インクルーシブな組織を「多様性の宣言」だけで終わらせないために
組織開発

インクルーシブな組織を「多様性の宣言」だけで終わらせないために

#エンゲージメント#採用#評価#研修#組織開発

インクルーシブな組織を「多様性の宣言」だけで終わらせないために

「ダイバーシティ&インクルージョンに取り組んでいます」——こう言いながら、「女性管理職比率の目標だけが走っている」「外国人社員を採用したが活躍できていない」という状態になっていませんか。

インクルージョン(Inclusion)とは「多様な人々が自分らしく参画し、力を発揮できる状態」です。ダイバーシティ(多様性)を確保しただけでは不十分で、「多様な人が実際に貢献できる環境」を作ることがインクルージョンの本質です。

「多様な人材を採用した」のに「活躍できていない」「職場の雰囲気になじめない」という状態は、インクルージョンができていないサインです。「数字の目標達成」よりも「実際に多様な人が活躍できる組織文化」を作ることが、インクルーシブな組織づくりの目的です。

この記事では、インクルーシブな組織づくりの本質と実践の考え方をお伝えします。


なぜインクルーシブな組織づくりは難しいのか

「多様性」と「インクルージョン」は別の課題

ダイバーシティ(多様性)は「どれだけ多様な属性の人材がいるか」という状態の指標です。インクルージョンは「多様な人が実際に力を発揮できているか」という体験・文化の指標です。

「多様な人材を採用した(ダイバーシティ)」だけでは、「多様な人が活躍できる(インクルージョン)」は達成されません。「どうすれば採用した多様な人材が力を発揮できるか」というインクルージョンの設計が別途必要です。

「無意識の偏見」が排除しにくい

インクルージョンを妨げる大きな要因に「アンコンシャス・バイアス(無意識の偏見)」があります。「女性は管理職に向いていないと無意識に思っている」「外国人社員の発言を軽く見ている」——こうした無意識の偏見は、本人が認識していないだけに「直接指摘しにくい」という難しさがあります。

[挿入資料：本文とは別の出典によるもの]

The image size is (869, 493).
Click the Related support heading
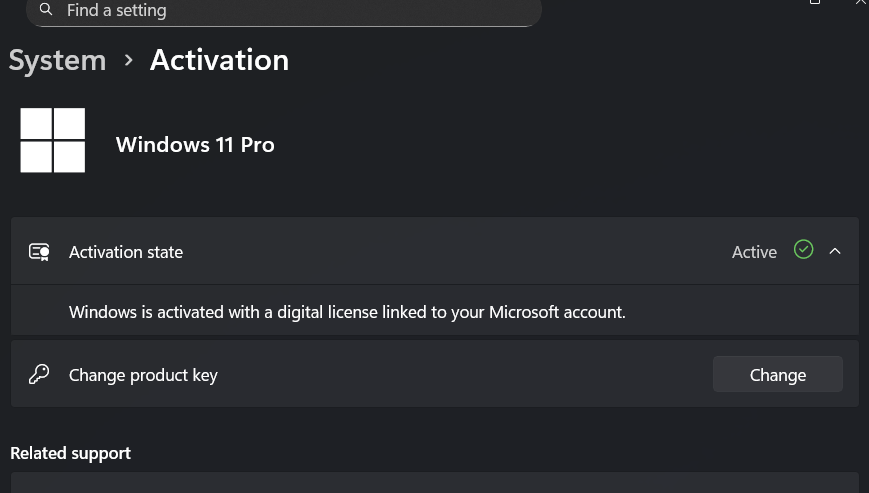(70, 453)
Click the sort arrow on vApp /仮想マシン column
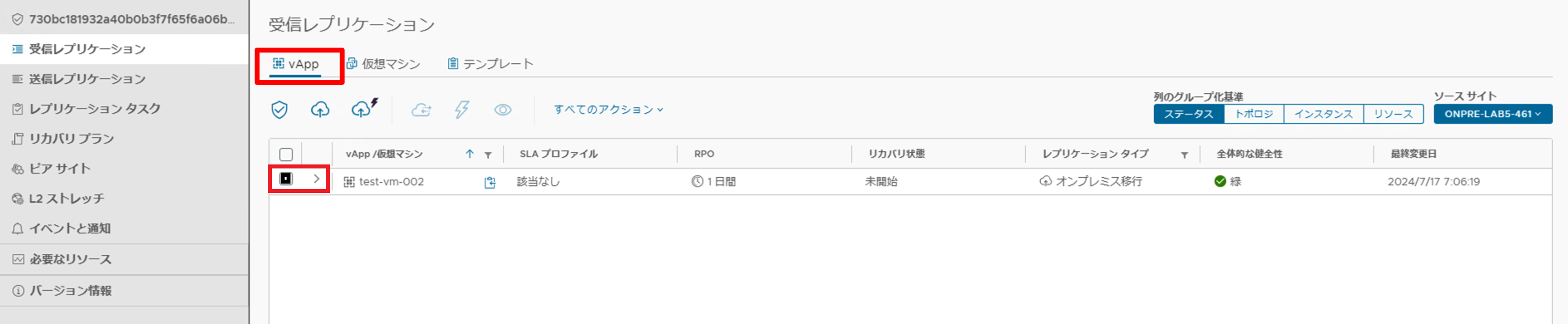 tap(469, 155)
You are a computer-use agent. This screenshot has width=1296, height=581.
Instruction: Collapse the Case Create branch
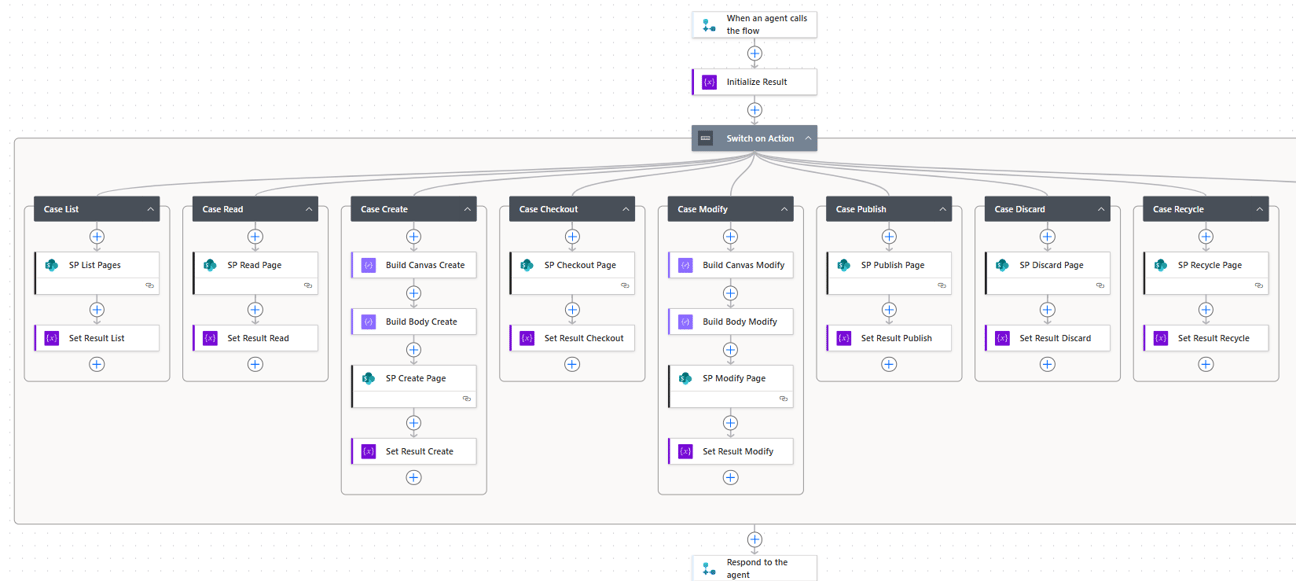pyautogui.click(x=466, y=209)
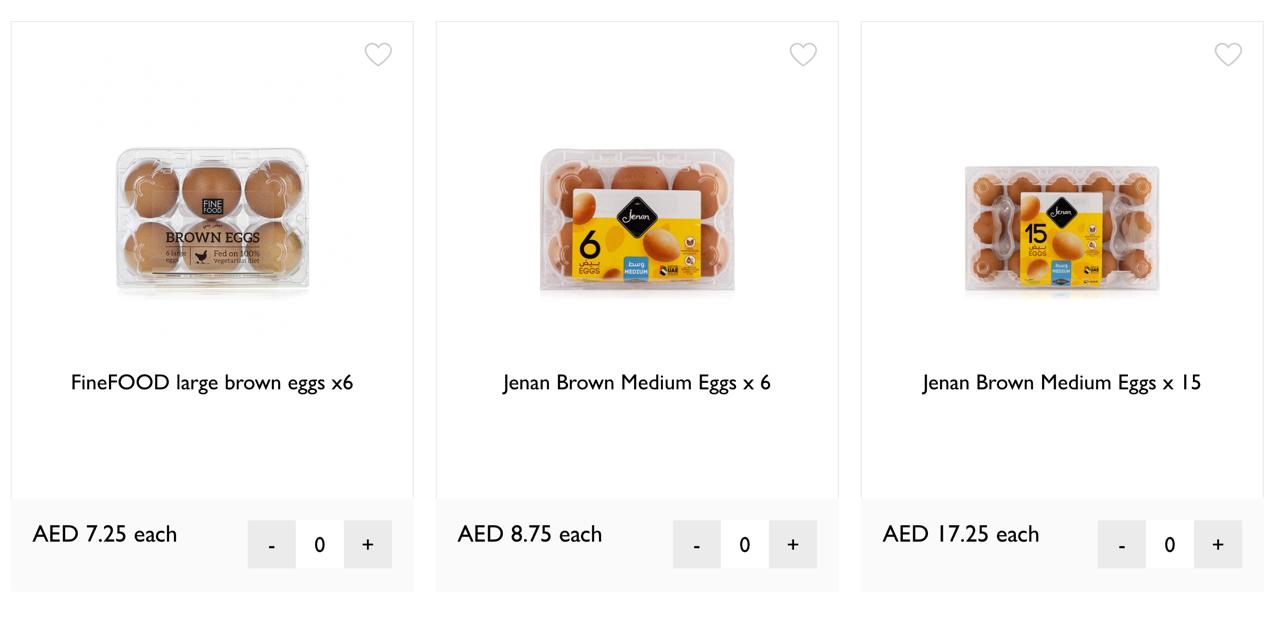Add Jenan Medium Eggs x 6 to wishlist
1280x627 pixels.
click(x=803, y=55)
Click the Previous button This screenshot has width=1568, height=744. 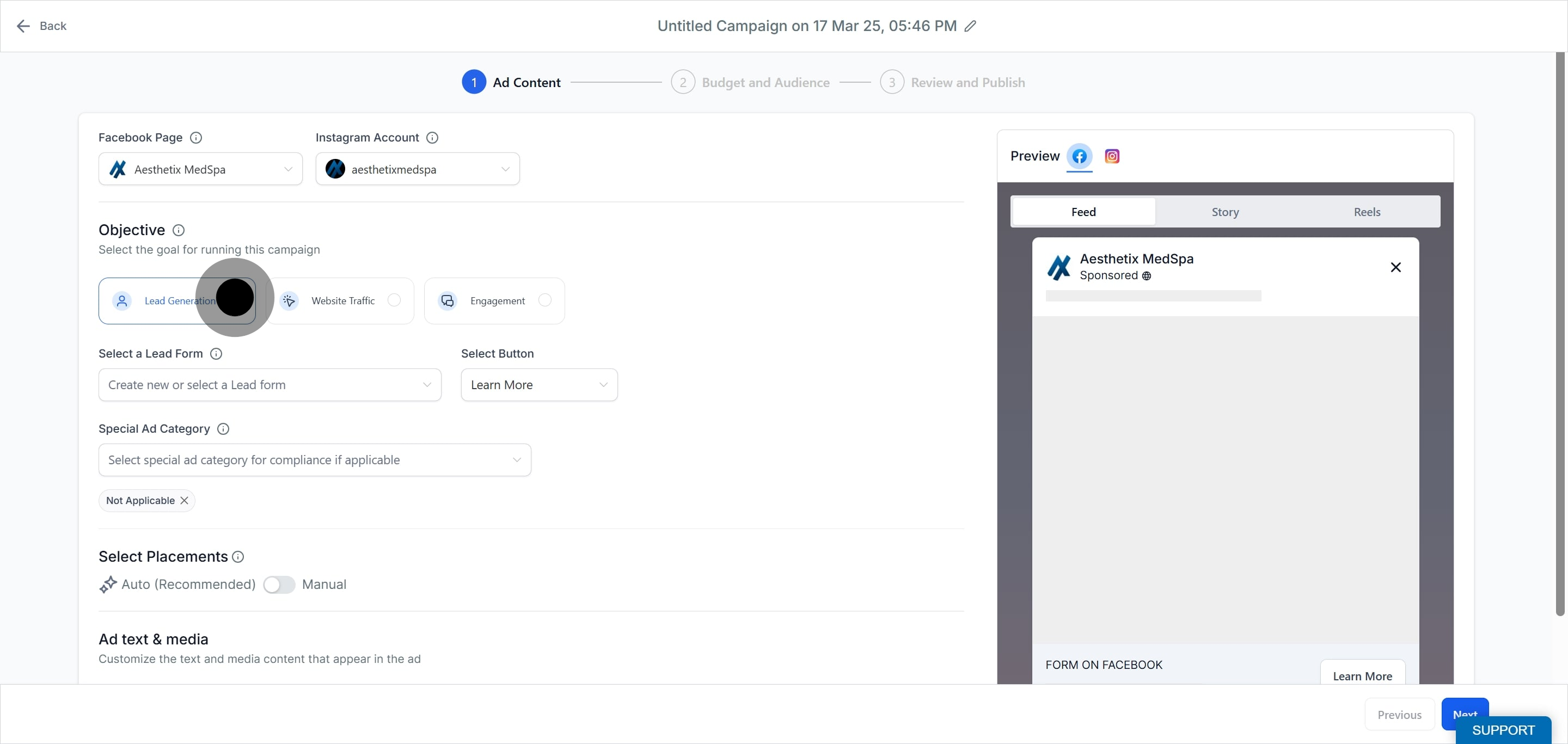(1399, 715)
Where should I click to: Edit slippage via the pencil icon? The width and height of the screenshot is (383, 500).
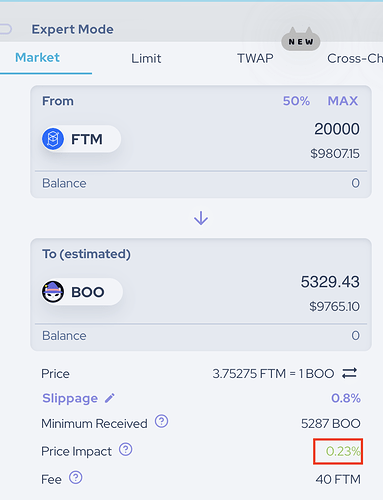point(110,398)
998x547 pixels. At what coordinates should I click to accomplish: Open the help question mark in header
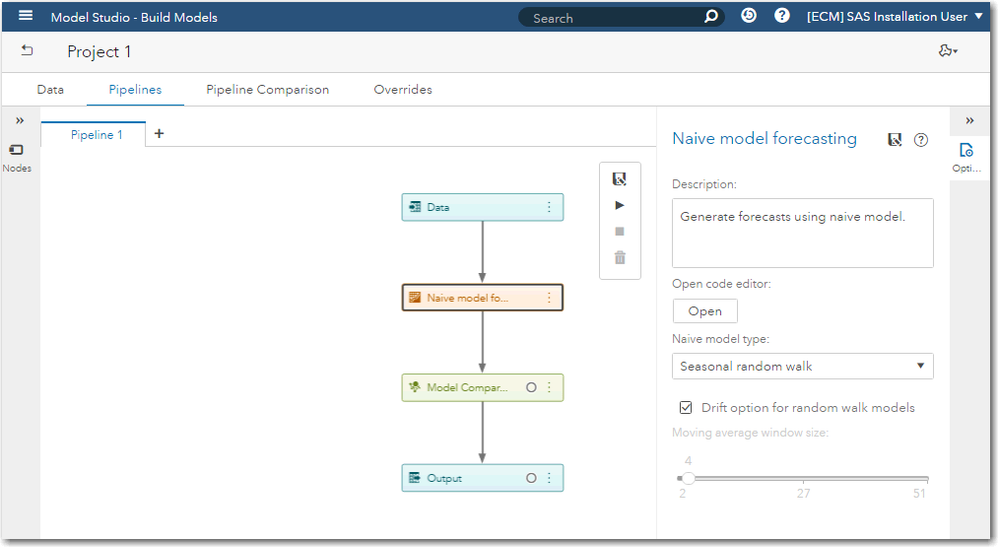pos(782,16)
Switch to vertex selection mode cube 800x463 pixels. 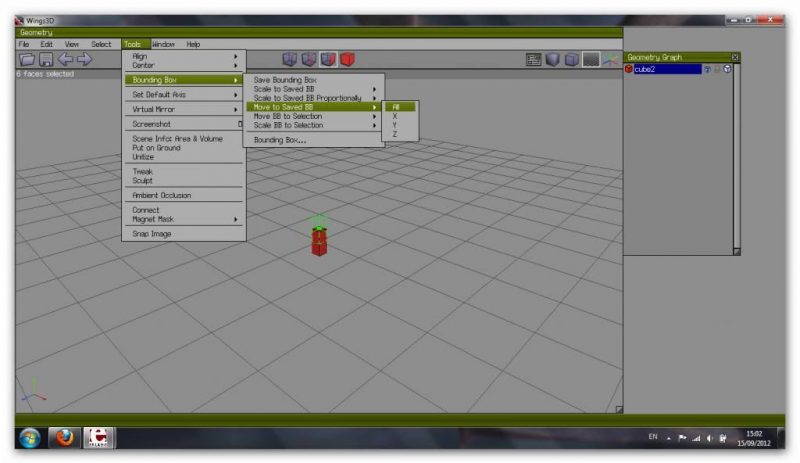tap(289, 60)
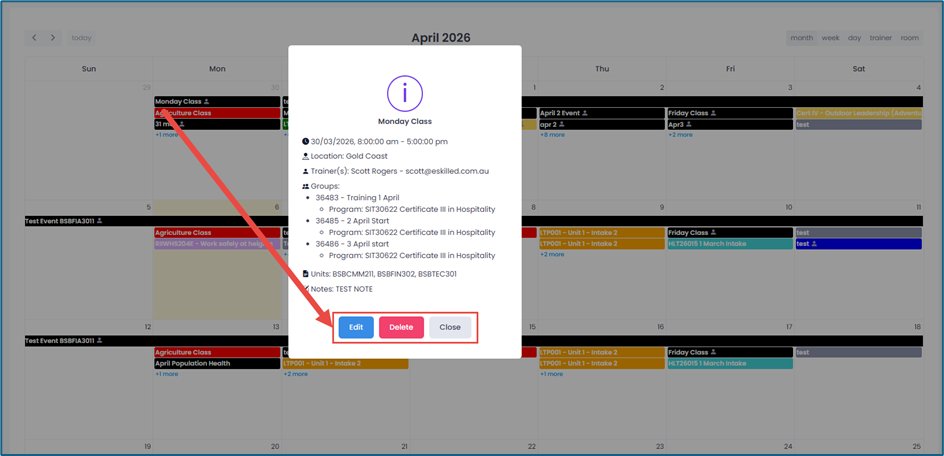Screen dimensions: 944x456
Task: Click the clock icon beside the event date
Action: 306,141
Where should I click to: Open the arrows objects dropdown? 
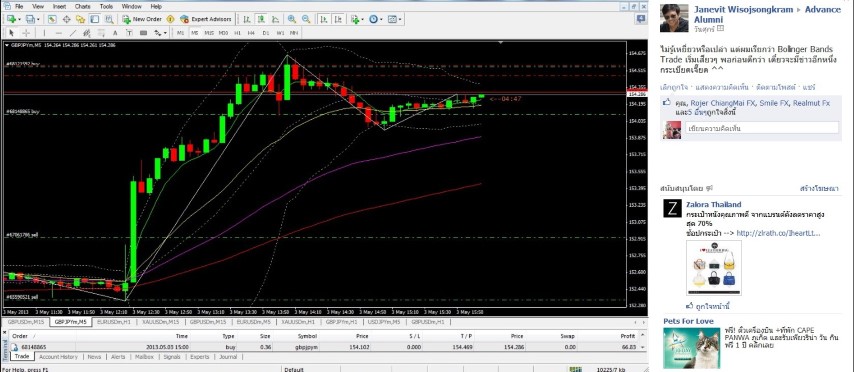(x=166, y=33)
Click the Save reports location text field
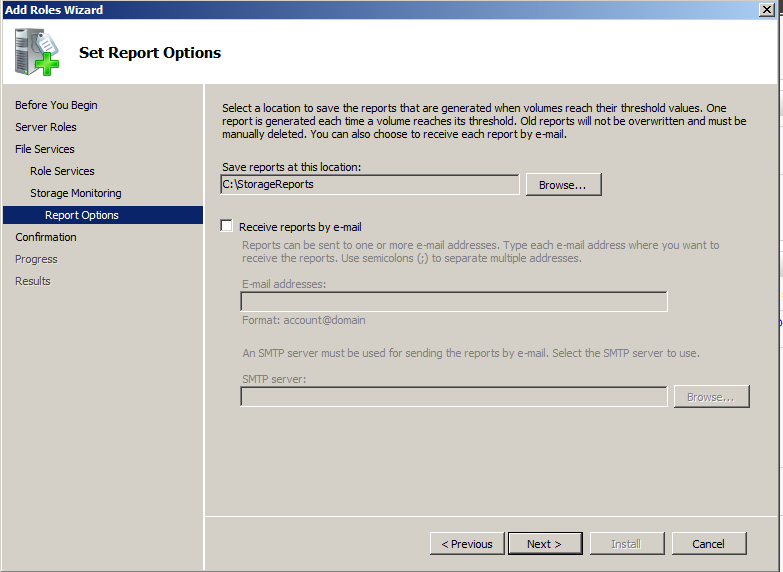This screenshot has width=783, height=572. pyautogui.click(x=369, y=185)
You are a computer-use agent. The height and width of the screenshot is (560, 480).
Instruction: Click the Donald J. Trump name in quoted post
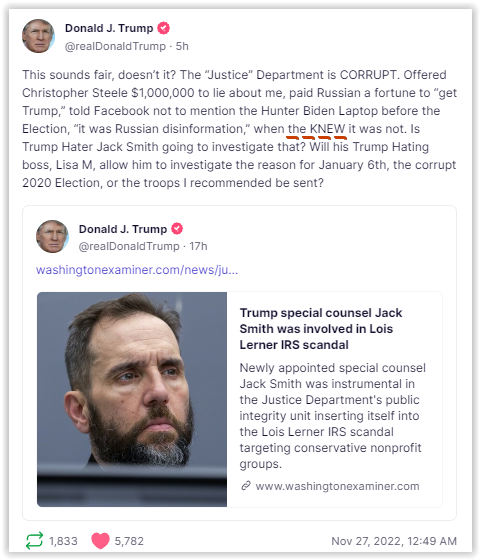coord(122,229)
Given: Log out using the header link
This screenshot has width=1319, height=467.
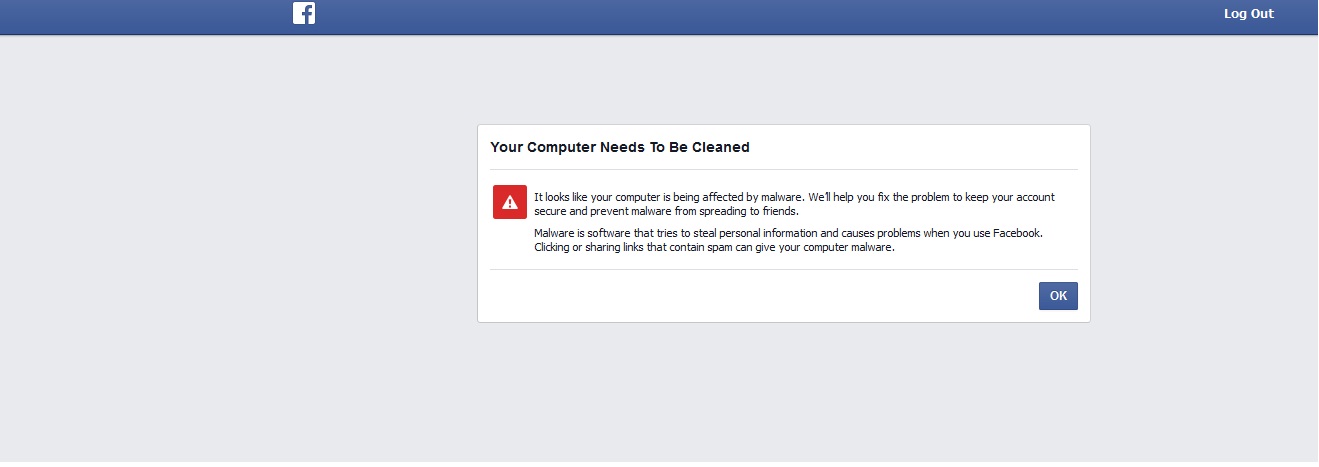Looking at the screenshot, I should click(1249, 14).
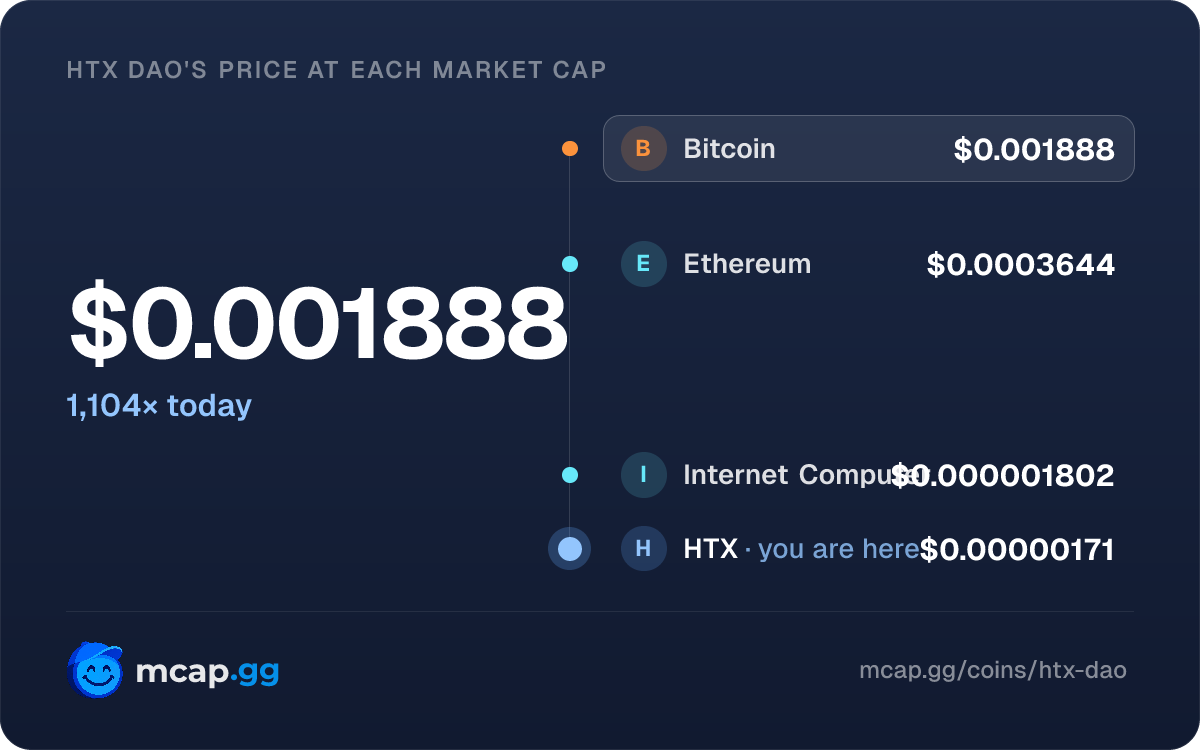This screenshot has width=1200, height=750.
Task: Click the HTX current position marker
Action: tap(570, 549)
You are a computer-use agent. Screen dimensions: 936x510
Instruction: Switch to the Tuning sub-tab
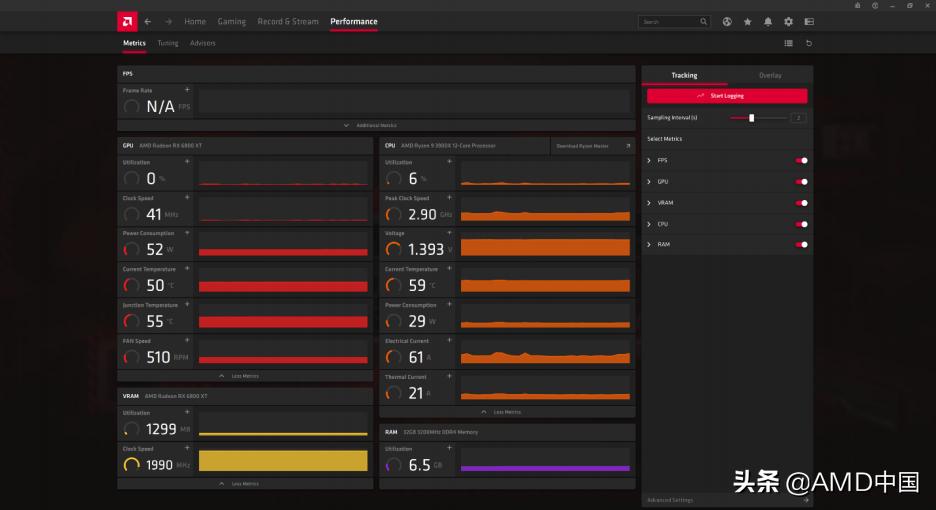tap(168, 43)
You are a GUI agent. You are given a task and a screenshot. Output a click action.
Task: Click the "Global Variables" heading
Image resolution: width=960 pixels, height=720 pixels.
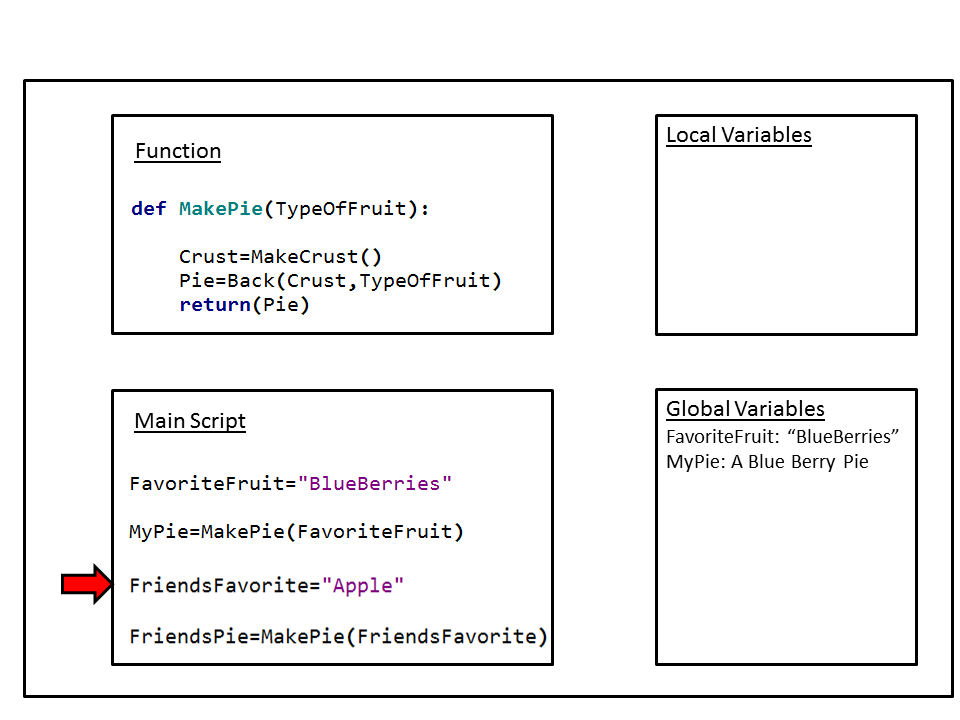(x=745, y=409)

「研修で無意識の偏見を学ぶ」ことは啓発として有効ですが、「組織の構造・意思決定プロセス」に偏見が組み込まれている場合、個人の意識変化だけでは解決しません。

「マジョリティ(多数派)の無自覚な特権」

インクルーシブな組織では、「マジョリティ(これまでの標準)」が自分の特権に気づくことが必要です。「日本語が母語でない人が会議で意見を言いにくい」「育児中の女性が会議後の飲み会に参加しにくい」——これらは「多数派にとって当たり前の慣行」が「少数派には参加しにくい壁」になっていることを示します。

この「壁」に気づいていない多数派が多い限り、インクルーシブな組織文化は変わりにくいです。


よくある失敗パターン

失敗①:「数字目標」だけが先走る

「女性管理職を2030年までに30%に」という数値目標を設定したが、「どうすれば女性が管理職として活躍できる環境になるか」という具体的な取り組みが伴わないケースがあります。

数字目標は「方向性を示す羅針盤」として重要ですが、「目標だけあって取り組みがない」状態では、無理な昇格や形式的な人事異動が起きやすい。

「多様な人材が自然に活躍できる組織文化を作ること」が先であり、数字目標はその結果として達成されるものです。

失敗②:「研修実施」で終わる

「アンコンシャス・バイアス研修を全社員に実施した」という取り組みは重要ですが、「研修後に何かが変わったか」を確認しないまま「インクルージョンに取り組みました」とすることがあります。

研修は「意識の変化」を促すが、「行動の変化」「組織の変化」には、「研修後の実践の場・フィードバック・継続的な対話」が必要です。

失敗③:「当事者の声」を聞かない

「少数派の人材が感じている困難・課題・不満」を聞かないまま「インクルーシブな取り組み」を設計するのは、「当事者のいない場所で当事者のことを決める」という状態です。

女性社員・外国籍社員・障がいのある社員・育児・介護中の社員——「実際にどんな困難を感じているか」を丁寧に聞くことが、実効性のある取り組みの設計につながります。


プロの人事はこう考える

知る:「誰がどんな困難を感じているか」を把握する

インクルーシブな組織づくりを始める前に、「今の組織で多様な人材がどんな経験をしているか」を把握することが重要です。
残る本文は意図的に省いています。